At noon ET, the three major U.S. stock indices had all sunk lower. The blue-chip Dow Jones Industrial Average Index had a decline of 88.98 points (-0.74%), to trade at 11,951.41. The tech-laden Nasdaq Composite Index slumped 3.59 points (-0.16%), to reach 2,216.91. And the broader Standard & Poor's 500 Index had a slip of 6.60 points (-0.51%), to settle at 1,297.74.
The basic materials (-1.56%) and capital goods (-1.03%) sectors had the biggest declines. The financial (0.05%) and technology (0.08%) sectors had slight gains.
"This is definitely bad news," Ed Peters, chief investment officer at PanAgora Asset Management in Boston, told Bloomberg News in reference to the jobs report. "It increases the chance for a real recession happening if consumers start to pull back significantly."

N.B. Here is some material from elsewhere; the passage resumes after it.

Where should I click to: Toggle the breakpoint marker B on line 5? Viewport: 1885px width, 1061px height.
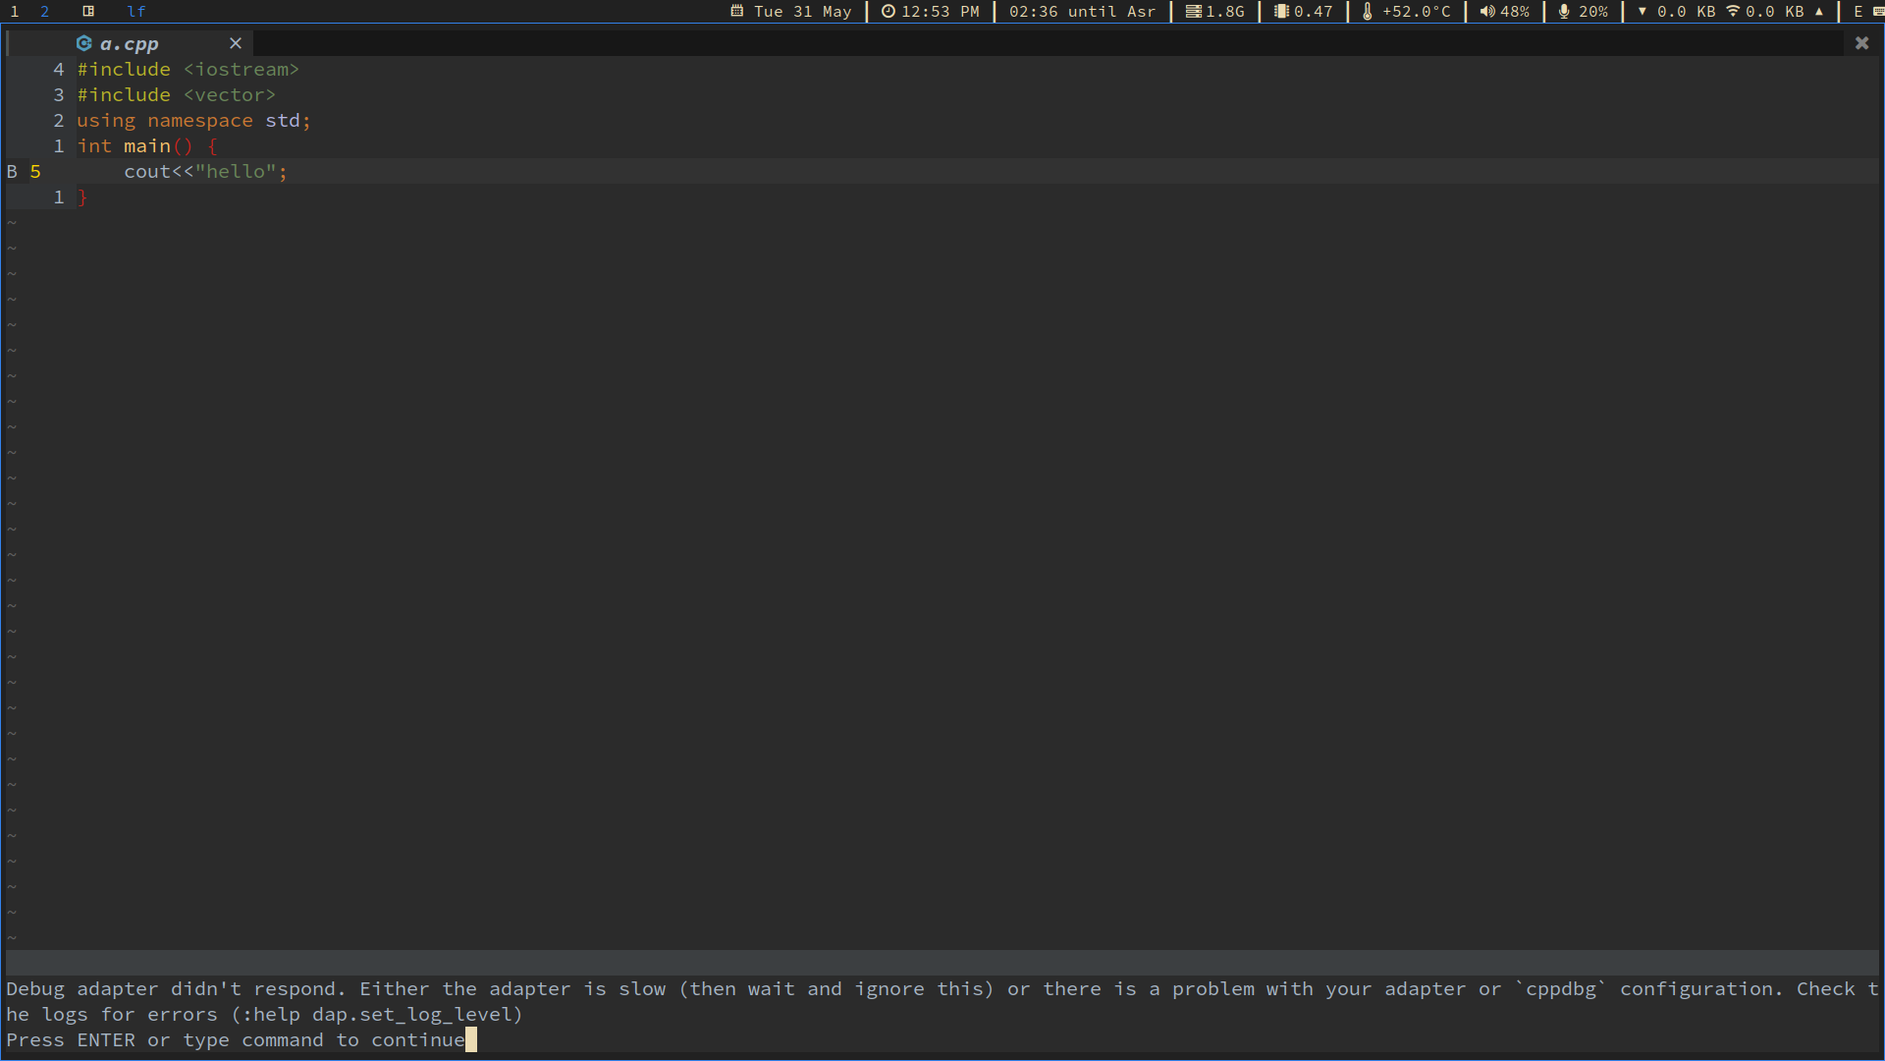11,171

The loss of 63,000 jobs was in sharp contrast to analyst expectations of an increase of 23,000 jobs. Weakness in the labor market means a contraction in consumer spending is more likely, pushing the U.S. economy even closer to recession.
In overseas markets, Japan's Nikkei Index declined 3.3% had a 432.62-point gain to reach 12,782.80. Hong Kong's blue-chip Hang Seng Index dropped to its lowest level in six years with an 841.40-point decline to close at 22,501.33.
At midday, the dollar had lost ground against the pound sterling [down 0.293%], but gained against the euro [up 0.156%] and the yen [up 0.566%].